New Zealand research into seaweed supplements to reduce greenhouse gas emissions has identified another species with such effects on the nation's coast.
Researchers from the University of the Sunshine Coast are now investigating how it might be farmed on a commercial scale and added to cattle feed to slash emissions.
Associate Prof Nick Paul said Australia's emissions could be cut by 10% if every cow in Australia was fed the seaweed.
"Seaweed is something that cows are known to eat. They will actually wander down to the beach and have a bit of a nibble,'' Dr Paul, of the university's Seaweed Research Group, said.
"When added to cow feed, at less than 2% of the dry matter, this particular seaweed completely knocks out methane production.''
The seaweed contains chemicals that reduce the microbes in the cows' stomachs that cause them to burp when they eat grass.
Dr Paul said global interest in the seaweed was high and the CSIRO's goal now was to work out how to sustainably farm enough of the particular seaweed to supplement cattle feed on a national, or even global scale.
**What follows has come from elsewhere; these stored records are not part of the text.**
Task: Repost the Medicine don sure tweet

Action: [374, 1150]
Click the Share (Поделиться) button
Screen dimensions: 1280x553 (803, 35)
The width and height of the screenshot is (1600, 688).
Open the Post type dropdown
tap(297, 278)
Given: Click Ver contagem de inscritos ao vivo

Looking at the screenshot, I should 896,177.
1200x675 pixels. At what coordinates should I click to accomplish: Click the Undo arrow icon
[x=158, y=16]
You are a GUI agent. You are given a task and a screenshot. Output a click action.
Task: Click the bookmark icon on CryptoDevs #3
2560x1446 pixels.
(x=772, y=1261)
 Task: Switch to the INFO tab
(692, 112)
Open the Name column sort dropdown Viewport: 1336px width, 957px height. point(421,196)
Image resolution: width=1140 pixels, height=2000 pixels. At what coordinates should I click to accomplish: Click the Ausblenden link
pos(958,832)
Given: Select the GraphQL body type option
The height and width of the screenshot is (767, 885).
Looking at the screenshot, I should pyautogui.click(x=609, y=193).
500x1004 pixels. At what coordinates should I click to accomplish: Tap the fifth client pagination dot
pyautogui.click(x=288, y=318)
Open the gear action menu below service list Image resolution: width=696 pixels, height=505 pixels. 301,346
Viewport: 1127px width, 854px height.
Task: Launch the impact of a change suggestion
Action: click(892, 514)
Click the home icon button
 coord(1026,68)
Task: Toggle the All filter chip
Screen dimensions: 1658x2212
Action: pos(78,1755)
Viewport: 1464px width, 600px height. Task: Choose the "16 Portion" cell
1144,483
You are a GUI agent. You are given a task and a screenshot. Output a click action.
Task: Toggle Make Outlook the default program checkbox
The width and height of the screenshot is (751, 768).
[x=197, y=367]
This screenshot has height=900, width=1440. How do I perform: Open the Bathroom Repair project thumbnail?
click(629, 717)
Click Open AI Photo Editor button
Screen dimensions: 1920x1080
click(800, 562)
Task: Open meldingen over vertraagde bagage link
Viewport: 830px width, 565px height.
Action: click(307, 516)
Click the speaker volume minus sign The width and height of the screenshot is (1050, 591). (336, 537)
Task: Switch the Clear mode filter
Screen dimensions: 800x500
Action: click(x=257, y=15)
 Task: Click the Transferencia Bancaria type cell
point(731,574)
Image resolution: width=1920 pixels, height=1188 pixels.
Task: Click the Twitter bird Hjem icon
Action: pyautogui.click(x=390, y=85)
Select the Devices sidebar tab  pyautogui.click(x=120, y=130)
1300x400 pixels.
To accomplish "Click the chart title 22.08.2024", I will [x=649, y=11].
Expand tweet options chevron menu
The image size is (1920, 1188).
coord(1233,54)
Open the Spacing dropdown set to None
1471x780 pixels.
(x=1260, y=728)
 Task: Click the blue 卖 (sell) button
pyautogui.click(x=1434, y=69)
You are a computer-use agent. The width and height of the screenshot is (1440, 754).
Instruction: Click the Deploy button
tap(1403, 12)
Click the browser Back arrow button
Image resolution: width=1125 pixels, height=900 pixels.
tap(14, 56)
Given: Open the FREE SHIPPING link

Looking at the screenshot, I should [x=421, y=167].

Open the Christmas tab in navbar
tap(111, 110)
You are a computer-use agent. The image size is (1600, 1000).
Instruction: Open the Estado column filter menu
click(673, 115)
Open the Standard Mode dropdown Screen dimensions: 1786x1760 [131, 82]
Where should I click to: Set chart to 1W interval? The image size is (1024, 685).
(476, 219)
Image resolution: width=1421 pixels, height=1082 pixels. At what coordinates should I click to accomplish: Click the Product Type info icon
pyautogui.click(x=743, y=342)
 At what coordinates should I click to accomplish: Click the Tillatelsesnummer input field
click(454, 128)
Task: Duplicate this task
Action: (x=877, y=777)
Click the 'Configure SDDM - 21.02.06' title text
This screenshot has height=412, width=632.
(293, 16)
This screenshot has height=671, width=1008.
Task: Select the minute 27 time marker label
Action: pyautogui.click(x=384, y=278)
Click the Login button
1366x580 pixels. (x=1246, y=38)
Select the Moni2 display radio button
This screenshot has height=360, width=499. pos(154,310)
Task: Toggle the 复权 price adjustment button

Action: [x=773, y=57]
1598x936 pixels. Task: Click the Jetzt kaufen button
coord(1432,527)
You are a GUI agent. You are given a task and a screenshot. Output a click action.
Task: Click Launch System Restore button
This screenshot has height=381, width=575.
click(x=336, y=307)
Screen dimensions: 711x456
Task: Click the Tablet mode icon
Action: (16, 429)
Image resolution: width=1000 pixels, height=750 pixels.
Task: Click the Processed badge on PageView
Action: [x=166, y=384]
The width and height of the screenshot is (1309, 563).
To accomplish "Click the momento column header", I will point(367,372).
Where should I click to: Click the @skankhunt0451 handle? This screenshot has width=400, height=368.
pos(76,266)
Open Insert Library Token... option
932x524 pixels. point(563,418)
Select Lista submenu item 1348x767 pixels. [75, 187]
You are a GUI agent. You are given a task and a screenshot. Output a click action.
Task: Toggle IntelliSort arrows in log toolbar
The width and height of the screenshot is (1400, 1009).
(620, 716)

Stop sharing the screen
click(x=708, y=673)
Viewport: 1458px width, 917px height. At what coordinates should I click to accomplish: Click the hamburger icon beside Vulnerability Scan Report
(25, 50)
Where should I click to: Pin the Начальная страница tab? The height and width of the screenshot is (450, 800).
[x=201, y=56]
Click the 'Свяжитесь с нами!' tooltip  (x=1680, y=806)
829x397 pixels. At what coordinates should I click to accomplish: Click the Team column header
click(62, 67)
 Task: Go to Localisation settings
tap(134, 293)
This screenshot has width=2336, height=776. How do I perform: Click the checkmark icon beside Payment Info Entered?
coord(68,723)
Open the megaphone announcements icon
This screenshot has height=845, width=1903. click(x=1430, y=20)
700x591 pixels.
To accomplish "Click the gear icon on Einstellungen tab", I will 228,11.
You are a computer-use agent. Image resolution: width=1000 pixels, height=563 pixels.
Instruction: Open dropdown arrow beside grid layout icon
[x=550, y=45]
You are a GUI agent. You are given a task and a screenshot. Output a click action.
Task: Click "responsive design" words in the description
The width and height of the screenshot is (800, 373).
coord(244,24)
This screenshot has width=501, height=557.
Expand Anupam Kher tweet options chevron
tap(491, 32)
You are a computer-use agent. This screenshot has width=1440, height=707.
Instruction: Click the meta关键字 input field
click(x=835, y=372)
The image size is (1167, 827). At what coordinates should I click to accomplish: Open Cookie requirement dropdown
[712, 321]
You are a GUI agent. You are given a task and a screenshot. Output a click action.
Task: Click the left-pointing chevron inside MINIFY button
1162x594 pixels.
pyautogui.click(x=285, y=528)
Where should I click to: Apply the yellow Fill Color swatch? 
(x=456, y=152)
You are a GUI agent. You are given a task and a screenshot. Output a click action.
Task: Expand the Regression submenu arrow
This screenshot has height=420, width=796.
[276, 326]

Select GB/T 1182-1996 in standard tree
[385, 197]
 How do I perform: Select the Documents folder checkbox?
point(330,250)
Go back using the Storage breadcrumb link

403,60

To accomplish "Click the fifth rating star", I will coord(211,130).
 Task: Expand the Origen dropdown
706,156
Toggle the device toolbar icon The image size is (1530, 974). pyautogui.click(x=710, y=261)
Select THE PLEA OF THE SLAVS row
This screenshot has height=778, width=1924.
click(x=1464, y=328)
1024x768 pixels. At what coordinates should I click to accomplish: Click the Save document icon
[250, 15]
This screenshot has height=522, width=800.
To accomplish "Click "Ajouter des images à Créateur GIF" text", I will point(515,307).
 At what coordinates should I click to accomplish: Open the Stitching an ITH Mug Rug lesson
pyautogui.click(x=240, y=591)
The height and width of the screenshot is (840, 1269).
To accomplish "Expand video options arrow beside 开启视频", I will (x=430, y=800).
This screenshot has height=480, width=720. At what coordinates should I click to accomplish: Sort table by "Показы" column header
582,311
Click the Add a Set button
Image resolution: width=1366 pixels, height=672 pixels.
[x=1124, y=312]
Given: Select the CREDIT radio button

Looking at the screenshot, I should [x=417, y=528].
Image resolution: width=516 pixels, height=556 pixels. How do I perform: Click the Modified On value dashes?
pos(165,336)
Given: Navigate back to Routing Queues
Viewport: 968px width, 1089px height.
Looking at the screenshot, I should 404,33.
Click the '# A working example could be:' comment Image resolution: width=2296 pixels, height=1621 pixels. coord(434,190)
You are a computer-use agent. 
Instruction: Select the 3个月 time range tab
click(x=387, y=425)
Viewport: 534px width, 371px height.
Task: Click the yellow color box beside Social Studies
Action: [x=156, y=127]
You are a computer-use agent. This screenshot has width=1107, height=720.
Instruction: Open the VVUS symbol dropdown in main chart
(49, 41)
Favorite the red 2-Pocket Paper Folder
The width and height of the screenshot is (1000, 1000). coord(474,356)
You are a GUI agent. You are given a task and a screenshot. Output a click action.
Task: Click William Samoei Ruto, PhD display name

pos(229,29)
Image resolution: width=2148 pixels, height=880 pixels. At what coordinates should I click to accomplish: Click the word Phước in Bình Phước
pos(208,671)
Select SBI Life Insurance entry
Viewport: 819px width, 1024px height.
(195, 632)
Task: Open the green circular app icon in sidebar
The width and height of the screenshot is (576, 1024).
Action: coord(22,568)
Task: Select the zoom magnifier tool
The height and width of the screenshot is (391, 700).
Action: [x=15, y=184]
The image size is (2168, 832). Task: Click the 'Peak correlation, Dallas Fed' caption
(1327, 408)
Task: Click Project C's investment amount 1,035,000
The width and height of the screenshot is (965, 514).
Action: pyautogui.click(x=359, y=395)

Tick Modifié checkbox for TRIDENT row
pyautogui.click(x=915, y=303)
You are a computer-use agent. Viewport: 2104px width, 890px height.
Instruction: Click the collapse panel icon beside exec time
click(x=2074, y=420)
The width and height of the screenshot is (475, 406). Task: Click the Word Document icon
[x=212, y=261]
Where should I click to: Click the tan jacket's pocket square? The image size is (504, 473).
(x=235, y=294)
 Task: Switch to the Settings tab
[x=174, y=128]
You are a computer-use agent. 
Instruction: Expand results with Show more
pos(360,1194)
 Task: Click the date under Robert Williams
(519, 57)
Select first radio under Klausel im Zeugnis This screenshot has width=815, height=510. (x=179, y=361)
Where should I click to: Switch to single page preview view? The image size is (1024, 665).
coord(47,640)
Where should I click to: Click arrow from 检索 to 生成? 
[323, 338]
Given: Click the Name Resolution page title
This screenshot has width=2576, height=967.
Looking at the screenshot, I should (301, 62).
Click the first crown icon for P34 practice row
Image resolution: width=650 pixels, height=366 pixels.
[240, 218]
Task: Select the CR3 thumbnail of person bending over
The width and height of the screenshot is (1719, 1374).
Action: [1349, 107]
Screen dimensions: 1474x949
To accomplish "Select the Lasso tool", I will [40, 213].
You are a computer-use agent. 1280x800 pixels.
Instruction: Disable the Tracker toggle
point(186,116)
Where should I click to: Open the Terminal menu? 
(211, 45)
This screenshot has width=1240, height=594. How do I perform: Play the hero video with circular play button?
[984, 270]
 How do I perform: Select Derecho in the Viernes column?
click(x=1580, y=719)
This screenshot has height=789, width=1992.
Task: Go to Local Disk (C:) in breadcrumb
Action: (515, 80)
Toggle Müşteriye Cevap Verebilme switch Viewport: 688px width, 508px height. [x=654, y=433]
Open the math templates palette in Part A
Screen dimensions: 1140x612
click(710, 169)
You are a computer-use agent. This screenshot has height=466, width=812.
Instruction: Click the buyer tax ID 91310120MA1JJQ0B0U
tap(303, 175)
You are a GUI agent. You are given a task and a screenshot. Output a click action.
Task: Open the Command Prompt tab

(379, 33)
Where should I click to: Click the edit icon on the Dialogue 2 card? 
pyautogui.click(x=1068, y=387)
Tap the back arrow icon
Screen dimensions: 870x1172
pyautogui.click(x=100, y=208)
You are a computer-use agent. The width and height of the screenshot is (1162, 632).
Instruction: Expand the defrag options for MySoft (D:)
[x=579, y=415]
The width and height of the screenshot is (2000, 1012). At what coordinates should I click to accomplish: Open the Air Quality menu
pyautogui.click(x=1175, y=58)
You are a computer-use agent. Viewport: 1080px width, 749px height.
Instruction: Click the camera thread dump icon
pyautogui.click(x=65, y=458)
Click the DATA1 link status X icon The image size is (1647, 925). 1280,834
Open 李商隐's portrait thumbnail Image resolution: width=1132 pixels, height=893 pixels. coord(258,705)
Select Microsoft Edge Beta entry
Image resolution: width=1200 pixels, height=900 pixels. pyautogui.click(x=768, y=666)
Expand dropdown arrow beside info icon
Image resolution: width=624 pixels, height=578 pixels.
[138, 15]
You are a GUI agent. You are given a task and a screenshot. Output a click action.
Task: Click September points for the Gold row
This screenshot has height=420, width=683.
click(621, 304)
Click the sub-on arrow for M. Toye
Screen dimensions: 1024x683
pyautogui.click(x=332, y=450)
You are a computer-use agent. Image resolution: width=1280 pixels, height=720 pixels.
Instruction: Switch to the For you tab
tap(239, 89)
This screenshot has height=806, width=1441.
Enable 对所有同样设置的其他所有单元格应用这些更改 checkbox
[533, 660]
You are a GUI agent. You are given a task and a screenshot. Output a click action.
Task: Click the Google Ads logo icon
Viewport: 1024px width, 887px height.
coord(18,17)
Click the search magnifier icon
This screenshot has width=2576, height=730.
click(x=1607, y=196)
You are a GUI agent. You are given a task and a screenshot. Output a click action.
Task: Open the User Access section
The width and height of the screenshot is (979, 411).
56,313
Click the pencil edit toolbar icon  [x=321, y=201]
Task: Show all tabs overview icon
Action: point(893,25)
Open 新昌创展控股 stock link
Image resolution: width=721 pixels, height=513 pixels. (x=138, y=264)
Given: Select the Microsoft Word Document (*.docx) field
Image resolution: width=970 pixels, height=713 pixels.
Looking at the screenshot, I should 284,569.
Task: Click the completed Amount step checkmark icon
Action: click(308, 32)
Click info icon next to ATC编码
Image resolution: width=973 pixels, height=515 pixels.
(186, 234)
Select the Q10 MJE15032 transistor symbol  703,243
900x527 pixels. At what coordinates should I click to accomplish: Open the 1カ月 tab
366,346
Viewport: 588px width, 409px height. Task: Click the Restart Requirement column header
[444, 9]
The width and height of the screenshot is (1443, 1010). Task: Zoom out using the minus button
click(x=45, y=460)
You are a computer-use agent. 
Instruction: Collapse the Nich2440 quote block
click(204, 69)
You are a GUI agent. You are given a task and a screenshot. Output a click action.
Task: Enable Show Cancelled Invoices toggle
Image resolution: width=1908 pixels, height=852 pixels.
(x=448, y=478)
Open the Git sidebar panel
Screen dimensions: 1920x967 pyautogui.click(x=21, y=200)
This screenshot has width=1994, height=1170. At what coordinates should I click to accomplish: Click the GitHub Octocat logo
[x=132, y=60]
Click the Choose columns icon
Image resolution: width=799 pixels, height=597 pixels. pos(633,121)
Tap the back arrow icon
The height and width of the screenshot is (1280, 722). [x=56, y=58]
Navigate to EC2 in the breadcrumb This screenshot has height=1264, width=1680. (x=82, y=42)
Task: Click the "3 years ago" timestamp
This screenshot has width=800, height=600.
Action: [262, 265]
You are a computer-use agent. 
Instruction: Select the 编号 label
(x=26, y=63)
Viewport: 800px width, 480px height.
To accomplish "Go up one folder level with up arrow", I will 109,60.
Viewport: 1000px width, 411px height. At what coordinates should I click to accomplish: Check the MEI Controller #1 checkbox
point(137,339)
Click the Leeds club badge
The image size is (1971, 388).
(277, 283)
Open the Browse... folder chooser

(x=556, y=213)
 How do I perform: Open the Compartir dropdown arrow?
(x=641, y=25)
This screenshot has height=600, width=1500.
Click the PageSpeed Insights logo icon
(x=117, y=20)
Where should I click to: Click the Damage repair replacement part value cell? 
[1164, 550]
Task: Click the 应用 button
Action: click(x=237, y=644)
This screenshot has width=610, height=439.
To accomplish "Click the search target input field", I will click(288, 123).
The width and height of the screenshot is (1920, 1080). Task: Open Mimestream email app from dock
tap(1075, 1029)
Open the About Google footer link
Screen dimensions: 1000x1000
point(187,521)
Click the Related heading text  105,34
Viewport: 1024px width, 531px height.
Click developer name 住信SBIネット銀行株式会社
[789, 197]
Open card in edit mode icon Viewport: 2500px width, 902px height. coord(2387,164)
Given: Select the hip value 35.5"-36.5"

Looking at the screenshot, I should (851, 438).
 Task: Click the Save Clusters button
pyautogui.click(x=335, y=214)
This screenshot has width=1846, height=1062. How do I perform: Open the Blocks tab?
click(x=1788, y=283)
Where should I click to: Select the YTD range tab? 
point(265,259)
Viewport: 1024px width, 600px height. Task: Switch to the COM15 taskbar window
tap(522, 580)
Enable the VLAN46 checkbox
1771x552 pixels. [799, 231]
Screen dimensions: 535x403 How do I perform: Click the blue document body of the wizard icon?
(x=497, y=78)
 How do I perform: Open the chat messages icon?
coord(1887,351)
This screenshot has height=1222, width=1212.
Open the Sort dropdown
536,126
As well, scientist Ana Wegner said efforts were focused on how to produce seaweed with greater concentrations of the chemical that stopped cows from producing so much gas.
Efforts were also focused on how to move crops from the lab to large outdoor aquaculture tanks.
Dr Paul said agriculture accounted for 6% of global greenhouse gas emissions, and methane was a far more potent greenhouse gas than CO2, having "28 times the heating potential of CO2''.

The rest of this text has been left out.